**Passage shown**
┏━━
This does not necessarily mean the model is not converged. This means that the optimizer wandered off into a bad region for a while (i.e., NAs/NaNs in the estimates) and may have gotten back out. As long as it is back in a good region by the end of the optimization, then it may be fine. However, this should be evaluated with caution, it can sometimes mean that the parameterization or model equations are not correct. Ideally, you do not want a model that is able to wander off into a bad region.

4 Hessian matrix

What is a Hessian matrix?

A Hessian matrix is a square matrix of second-order partial derivatives of the objective function. In other words, it contains information about how the rate of change of each parameter with respect to every other parameter changes.

This represents the curvature of the likelihood surface and is used to calculate estimates of uncertainty for all the estimated model parameters and chosen derived quantities.

Inverting the negative Hessian gives us the covariance matrix, which provides a measure of parameter uncertainty.
The diagonal elements of the covariance matrix (i.e., inverse of the Hessian matrix) represent the variance of individual parameters.
The square root of the diagonal elements (i.e., variance) gives standard errors of the parameter estimates.

The Hessian matrix will not be invertible if the negative log likelihood is not a true minimum. This usually occurs when the model is mis-specified, which could either mean that the model has been written incorrectly so the objective function is not differentiable/estimable with respect to all the parameters. Or the estimated parameters are confounded or overparameterized (i.e., too complex for the data). RTMB will warn you about a non-positive definite Hessian matrix.

5 Standard errors

If the standard errors for the parameter estimates are high, this suggests that the model is not fully converged. This can mean:

low precision: there is a wide range of plausible values for the parameters
lack of stability in the estimation of the parameter
overfitting: model may be too complex and is capturing noise in the data rather than true underlying patterns

Considerations to the model formulation and parameter estimates should be made if the standard errors are too high and unreasonable.

sdrep <- sdreport(obj)
sdrep

6 Jitter test

A jitter test is used to evaluate whether a model has actually converged to a global solution rather than a local minimum. This should check that none of the randomly generated starting values of the parameters results in a solution that has a smaller negative log likelihood than the reference model. A jitter test is conducted by changing the starting parameter values and rerunning the model several times. This should be done with multiple (if not all) the parameters.
┗━━
**Data listing**
┏━━
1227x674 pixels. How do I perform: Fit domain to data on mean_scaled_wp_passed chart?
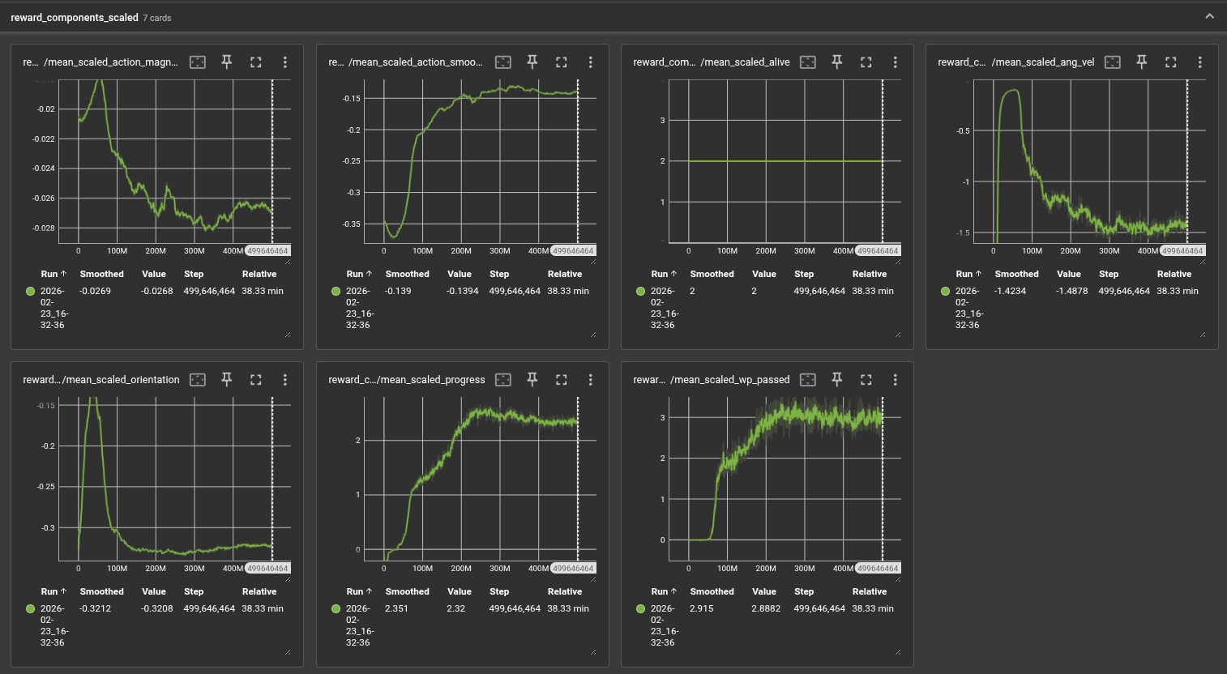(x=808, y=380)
┗━━
┏━━
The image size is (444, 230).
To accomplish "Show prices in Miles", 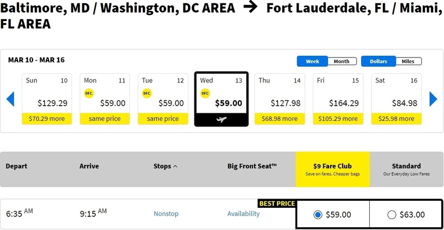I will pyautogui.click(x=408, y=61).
┗━━
┏━━
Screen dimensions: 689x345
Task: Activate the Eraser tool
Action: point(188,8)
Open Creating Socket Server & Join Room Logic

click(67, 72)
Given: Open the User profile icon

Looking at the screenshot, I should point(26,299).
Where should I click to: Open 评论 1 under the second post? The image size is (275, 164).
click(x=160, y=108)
┗━━
Carry on the passage about checking model convergence, picking up after its final sentence on the jitter test.

**Expected output**
# this function runs the optimizer with the new parameters (opt$par + randomization)
doone <- function() {
  fit <- nlminb(opt$par + rnorm(length(opt$par), sd = .1),
    obj$fn, obj$gr,
    control = list(eval.max = 1000, iter.max = 1000)
  )
  c(fit$par, "convergence" = fit$convergence)
}

set.seed(123456)
# jitter the parameters 100 times
jit <- replicate(100, doone())
# check if the convergence are all 0s across the 100 iterations
# check if there are any outliers or large intervals
boxplot(t(jit))

Note: the magnitude of the jittering should be done within reason (e.g., 10% CV) as extreme jitters could start the model search in an unrealistic place and then the model would not be able to detect gradients that point towards reasonable solutions.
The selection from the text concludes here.